If you are upgrading a system using XNAT 1.6 or earlier, please refer to XNAT 1.6 and Earlier Upgrade Guide.
The process of upgrading from XNAT 1.7.x to the latest version of XNAT 1.8.x is almost identical. Any differences are called out explicitly in the documentation below.
A thorough backup of your XNAT installation is a valuable safeguard not only when upgrading XNAT, but also in the event of a system crash, power outage, or other unforeseen event that could cause the loss of valuable data. To back up your XNAT:
pg_dump -d xnat > xnat-backup.sql
Upgrading XNAT to the latest release is a matter of replacing the XNAT war file:
When you are customizing elements of the XNAT code, we strongly recommend using plugins to manage these customizations to speed your upgrade path. Any customizations that you have made directly to the webapp will be harder to track down and recreate. XNAT is configured to look first in plugins for content, then to look in the web application. This should work well for all content that can reside under META-INF/resources, as well as any content you have added to XNAT.

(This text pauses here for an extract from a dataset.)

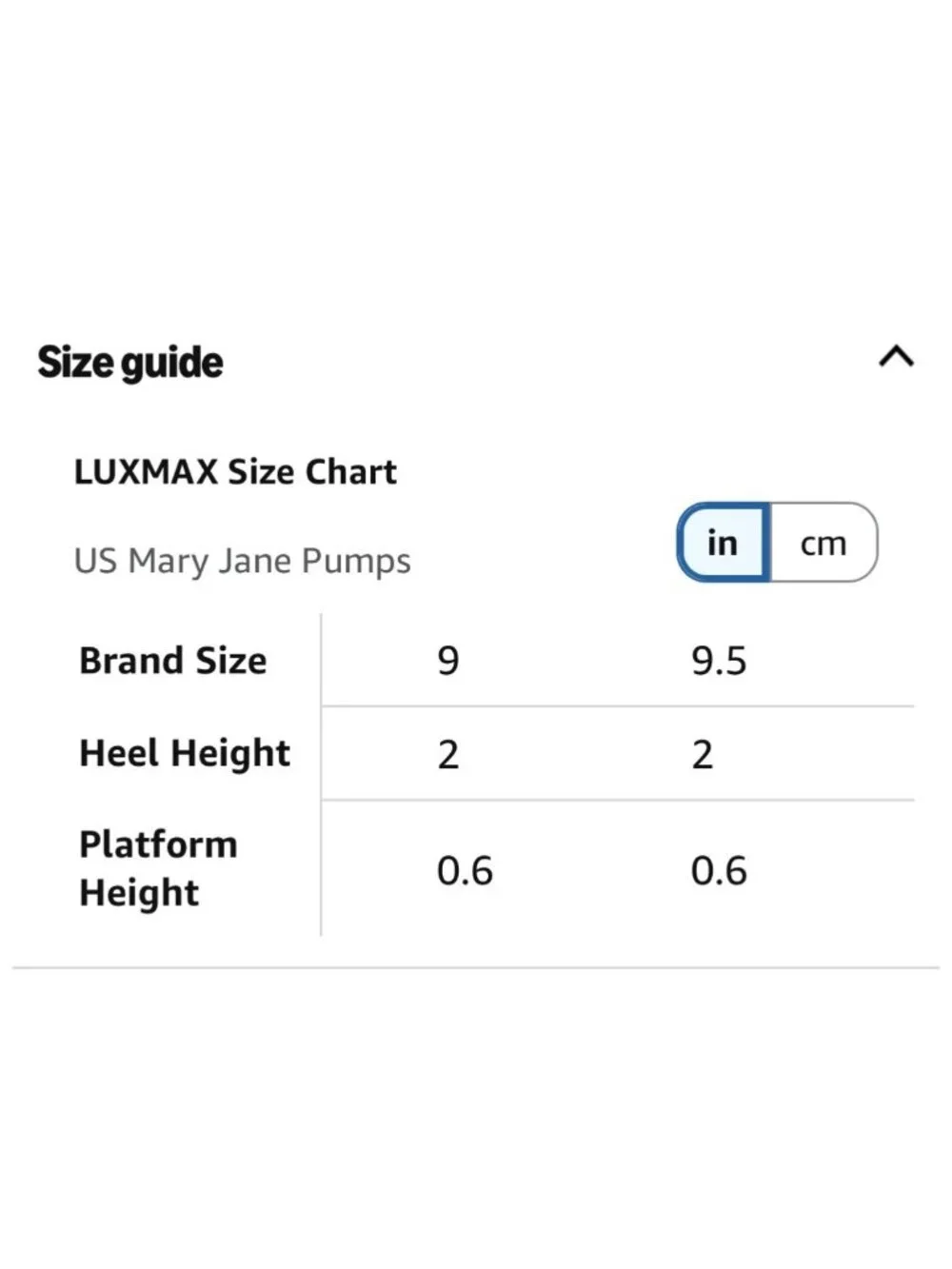Click heel height 2 under size 9.5
The image size is (952, 1269).
[x=703, y=754]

One other thing to keep in mind is that if the files you customized have changed in XNAT, the upgraded XNAT webapp may not work correctly without these changes. If your customization was simple, you may want to start with the version of the files from the latest version of XNAT, make your customization to it, and then put it in a plugin. If you don't remember what you changed, you can look up the source code for the version of XNAT you based your customization on in the xnat-web repo by selecting the right version tag in the Bitbucket UI.
After you have installed XNAT and updated your customization plugins, you can simply put these plugins in your plugins directory and restart Tomcat. Your XNAT should then be using all of your customizations.
You can watch the server logs to monitor the progress of the database update and migration. Tomcat's catalina.log and XNAT's sql.log tend to offer entry points into any errors that may occur:
$ tail -f /var/log/tomcat7/catalina.out
$ tail -f ~/logs/sql.log
If anything goes wrong during the upgrade process, you can dump the modified database and new web application, then restore your database and earlier version of XNAT. Please preserve all log and configuration files and contact us with as much information as possible on what happened.
Follow the instructions for building and installing the Pipeline Engine, using the latest version of code, if you are using the legacy pipeline engine with your XNAT.
As of the XNAT 1.8.0 release, XNAT no longer requires the legacy pipeline engine.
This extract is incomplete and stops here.